Our finding that IMT worsened by 0.0035
mm per year (i.e., 0.007
mm/2 years) agree with four previous longitudinal studies of HIV-infected cohorts,14–17
but are closest to findings by Currier et al.
indicating that IMT progressed a median of 0.0096
mm/year in a PI-treated group and 0.0058
mm/year in a non-PI-treated group.15
Among several pooled HIV-negative cohorts, the annual mean change in common carotid IMT is 0.015
; thus, the institution of HAART and possibly other unmeasured effects (i.e., improved care, health education) might have played a role in putting our subjects at a risk profile similar to the general population. The fact that FMD improved but IMT worsened during our study may represent either that the time frame of change is longer for IMT than for FMD or that FMD and IMT may be influenced by different mechanisms in HIV-infected adults. Longitudinal findings in an HIV-infected cohort reported by Obueyungbo et al.

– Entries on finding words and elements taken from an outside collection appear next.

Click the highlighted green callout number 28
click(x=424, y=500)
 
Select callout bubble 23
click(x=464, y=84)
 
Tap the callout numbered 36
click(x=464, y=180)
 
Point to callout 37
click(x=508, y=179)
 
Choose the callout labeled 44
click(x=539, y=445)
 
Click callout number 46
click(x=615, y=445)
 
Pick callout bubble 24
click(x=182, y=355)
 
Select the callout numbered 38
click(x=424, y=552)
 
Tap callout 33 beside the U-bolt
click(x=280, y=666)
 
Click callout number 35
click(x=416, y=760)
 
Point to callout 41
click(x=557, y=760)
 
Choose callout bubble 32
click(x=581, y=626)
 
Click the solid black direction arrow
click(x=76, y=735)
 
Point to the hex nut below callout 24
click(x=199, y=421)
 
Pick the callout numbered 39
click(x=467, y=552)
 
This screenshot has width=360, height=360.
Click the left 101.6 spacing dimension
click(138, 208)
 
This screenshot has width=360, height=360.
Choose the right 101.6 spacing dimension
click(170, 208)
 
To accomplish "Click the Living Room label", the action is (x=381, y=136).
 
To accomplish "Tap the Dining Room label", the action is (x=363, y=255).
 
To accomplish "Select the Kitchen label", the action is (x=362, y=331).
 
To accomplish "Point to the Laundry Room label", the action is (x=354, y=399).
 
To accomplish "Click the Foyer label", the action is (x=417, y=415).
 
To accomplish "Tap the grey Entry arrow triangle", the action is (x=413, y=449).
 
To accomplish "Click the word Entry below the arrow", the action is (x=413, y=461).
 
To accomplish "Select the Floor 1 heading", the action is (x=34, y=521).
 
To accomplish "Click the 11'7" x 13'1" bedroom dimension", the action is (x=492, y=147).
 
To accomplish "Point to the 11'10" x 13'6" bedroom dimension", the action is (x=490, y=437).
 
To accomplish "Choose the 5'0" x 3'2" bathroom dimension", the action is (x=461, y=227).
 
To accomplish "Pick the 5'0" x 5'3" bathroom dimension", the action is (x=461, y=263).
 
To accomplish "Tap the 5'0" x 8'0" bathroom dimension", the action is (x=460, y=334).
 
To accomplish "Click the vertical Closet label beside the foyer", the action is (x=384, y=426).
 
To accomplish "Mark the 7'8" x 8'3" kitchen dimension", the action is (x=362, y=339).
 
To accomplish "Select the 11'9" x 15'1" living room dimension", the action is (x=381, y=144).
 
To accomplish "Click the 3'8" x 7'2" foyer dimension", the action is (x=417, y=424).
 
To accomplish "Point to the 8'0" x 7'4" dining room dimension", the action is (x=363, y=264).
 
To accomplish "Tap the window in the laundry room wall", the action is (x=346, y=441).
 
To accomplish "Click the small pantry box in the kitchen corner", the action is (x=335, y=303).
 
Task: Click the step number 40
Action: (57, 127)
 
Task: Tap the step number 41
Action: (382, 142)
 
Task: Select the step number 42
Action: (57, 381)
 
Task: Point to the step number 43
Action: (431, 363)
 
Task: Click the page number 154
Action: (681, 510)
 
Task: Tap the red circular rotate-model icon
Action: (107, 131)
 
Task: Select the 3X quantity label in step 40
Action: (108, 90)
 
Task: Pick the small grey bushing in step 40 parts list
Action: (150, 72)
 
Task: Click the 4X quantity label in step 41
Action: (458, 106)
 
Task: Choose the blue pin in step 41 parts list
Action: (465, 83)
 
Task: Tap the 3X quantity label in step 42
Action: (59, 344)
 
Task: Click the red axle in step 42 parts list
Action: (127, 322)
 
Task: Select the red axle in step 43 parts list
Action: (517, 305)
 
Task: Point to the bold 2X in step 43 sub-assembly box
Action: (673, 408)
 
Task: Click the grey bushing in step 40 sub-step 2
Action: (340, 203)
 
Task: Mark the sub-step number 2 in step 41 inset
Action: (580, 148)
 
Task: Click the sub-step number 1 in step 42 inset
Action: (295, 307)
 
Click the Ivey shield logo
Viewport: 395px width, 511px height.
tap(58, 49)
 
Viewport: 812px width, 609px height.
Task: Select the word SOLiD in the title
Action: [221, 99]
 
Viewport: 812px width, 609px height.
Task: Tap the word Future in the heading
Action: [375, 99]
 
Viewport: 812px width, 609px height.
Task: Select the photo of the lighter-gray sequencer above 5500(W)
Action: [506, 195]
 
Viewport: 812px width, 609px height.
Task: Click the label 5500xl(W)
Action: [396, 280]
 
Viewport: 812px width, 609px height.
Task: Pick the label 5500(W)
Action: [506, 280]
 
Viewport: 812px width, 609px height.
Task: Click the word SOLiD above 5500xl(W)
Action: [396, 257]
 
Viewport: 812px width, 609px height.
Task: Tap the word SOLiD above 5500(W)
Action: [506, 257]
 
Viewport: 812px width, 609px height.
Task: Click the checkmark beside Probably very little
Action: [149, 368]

, wherein traditional risk factors for CVD (i.e., age, male gender, and smoking status) were significantly related to IMT but not FMD, would tend to support the latter interpretation.17
Our study had several strengths. We followed a relatively homogeneous cohort in terms of stage of HIV disease—as most of our cohort had recently started HAART. We measured PD thoroughly and often (a median of four times over 2 years) and were able to quantify this exposure as a continuous variable. We defined PD microbiologically as well as clinically—as a variable broken down into separate readouts (i.e., PPD, REC, and CAL) as advised by Beck et al.54,56
We measured both IMT and FMD longitudinally, and collected and quantified numerous potential confounding variables. We reported a thorough immunological profile of our cohort (including time on HAART, time since first seropositive, nadir CD4+
T cell count, and time since nadir CD4+
T cell count). Finally, this is the first report relating PD to IMT and FMD in an HIV-infected cohort. CVD is a leading cause of death in HIV-infected adults.1,57,58
We have previously found high levels of severe PD in a predominantly black urban male cohort of HIV-infected adults,31
and since black males are disproportionately affected with HIV/AIDS in the United States,59
these findings may be broadly generalizable. Finally, if PD represents a previously unrecognized modifiable risk factor for CVD in HIV-infected adults, this finding could have great public health importance.

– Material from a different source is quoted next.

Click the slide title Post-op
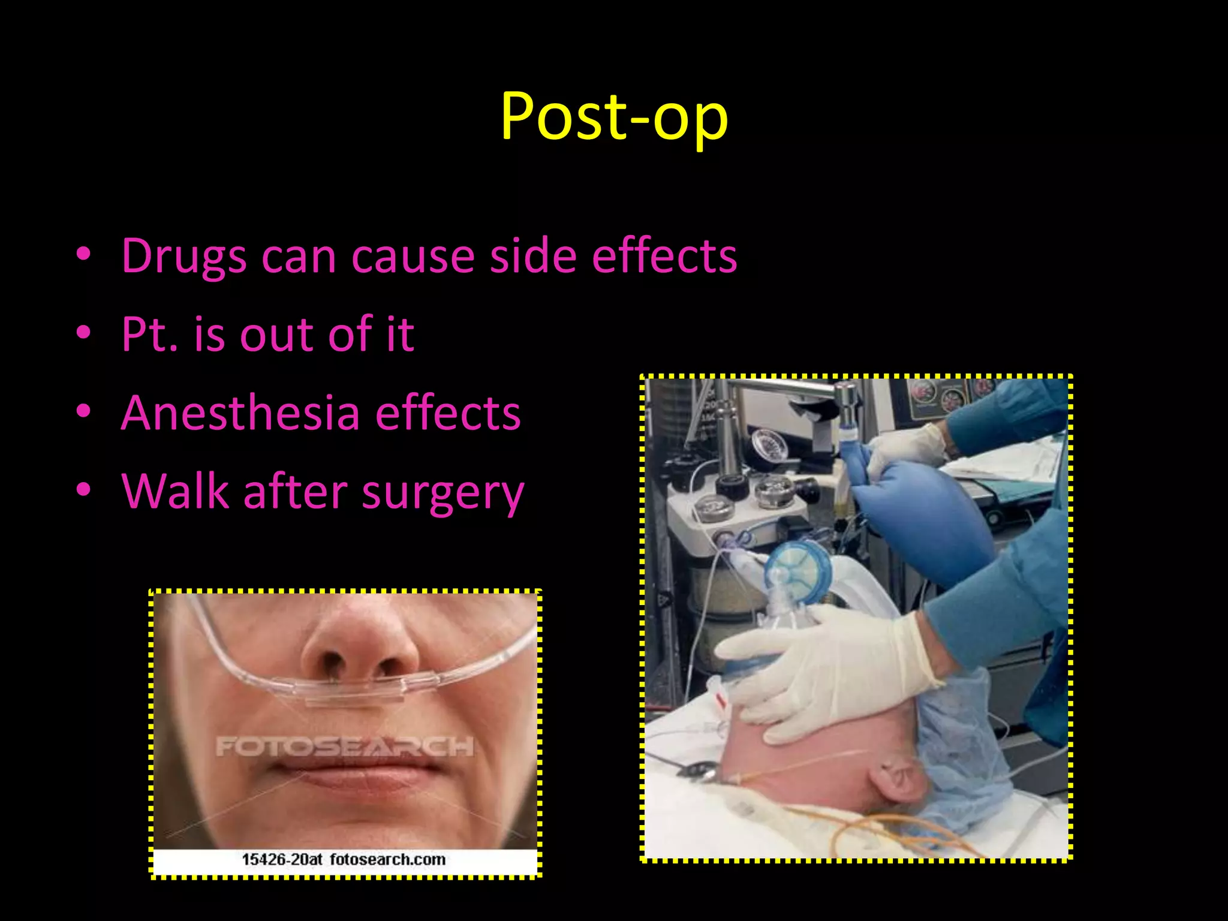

Our study also had a number of limitations. Foremost, the sample size is small and, against the backdrop of significant immune reconstitution, may be underpowered to detect clinically significant cross-sectional and longitudinal associations between measures of PD and markers of CVD risk. Given the complexity of our statistical model, the necessity to include both cross-sectional and longitudinal effects of PD exposure on markers of CVD risk as well as our small sample size, the number of confounders that could be included in our final analytic model was limited; however, we included many previously identified confounding variables.4,5,10,13–17,40,41
Another limitation is that most subjects in our cohort had moderate to severe PD since a comparison group of HIV+
adults on HAART with low levels of PD was not readily available.31
Thus, our within-subjects study design controlling for time on HAART is a reasonable and practical approach to addressing this question.
This study suggests a potential link between PD and CVD risk in HIV-infected adults on HAART. Since PD is a chronic oral infection that can be reduced or eliminated, an intervention study designed to reduce PD in HIV-infected adults would help determine whether this association reflects a modifiable risk factor for CVD.